Conference: ICLR 2026 arXiv: 2506.00523 Code: GitHub Area: Image Generation / Diffusion Model Distillation Keywords: distribution matching distillation, flow matching, text-to-image, few-step generation, FLUX

TL;DR

This paper proposes SenseFlow, which scales distribution matching distillation (DMD) to large-scale flow-based text-to-image models (SD 3.5 Large 8B / FLUX.1 dev 12B) via Implicit Distribution Alignment (IDA) and Intra-Segment Guidance (ISG), enabling high-quality 4-step image generation.

Background & Motivation

Background: DMD2 has demonstrated strong distillation performance on smaller models (SD 1.5, SDXL), compressing multi-step diffusion models into few-step generators.
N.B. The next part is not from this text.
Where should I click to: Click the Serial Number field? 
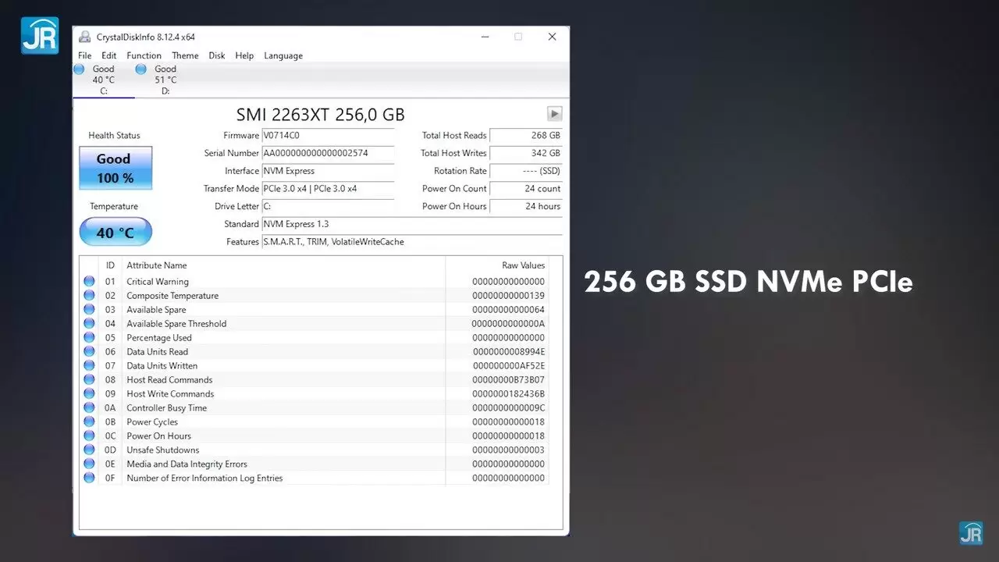click(x=328, y=154)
However, large-scale flow-based text-to-image models (e.g., SD 3.5 Large 8B, FLUX.1 dev 12B) are becoming mainstream, and their distillation remains an open problem.

Limitations of Prior Work: The original DMD2 faces three critical challenges when applied to large models: (1) convergence instability—training cannot be stabilized even with TTUR (two time-scale update rule); (2) suboptimal timestep sampling—uniform or manually selected coarse timesteps fail to account for the varying denoising importance across timesteps in the teacher model; (3) insufficient discriminator generality—naive discriminators struggle to adapt across models of different scales and architectures.
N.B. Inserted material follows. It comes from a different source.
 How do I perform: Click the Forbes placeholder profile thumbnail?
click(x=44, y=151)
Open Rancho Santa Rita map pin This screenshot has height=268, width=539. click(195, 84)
Key Challenge: The min-max game in DMD requires the fake distribution to precisely track the generator distribution (inner optimal response), a condition that is extremely difficult to satisfy in large models, resulting in oscillatory and non-convergent training.

Goal: To reliably scale the DMD framework to flow-based text-to-image models with 8B–12B parameters.

Key Insight: Through analysis of DMD's min-max optimization, the authors identify that the inner optimal response requires \(p_f = p_g\). They design a proximal update (IDA) to approximately maintain this condition, reconfigure timestep denoising importance via ISG, and introduce a stronger VFM-based discriminator.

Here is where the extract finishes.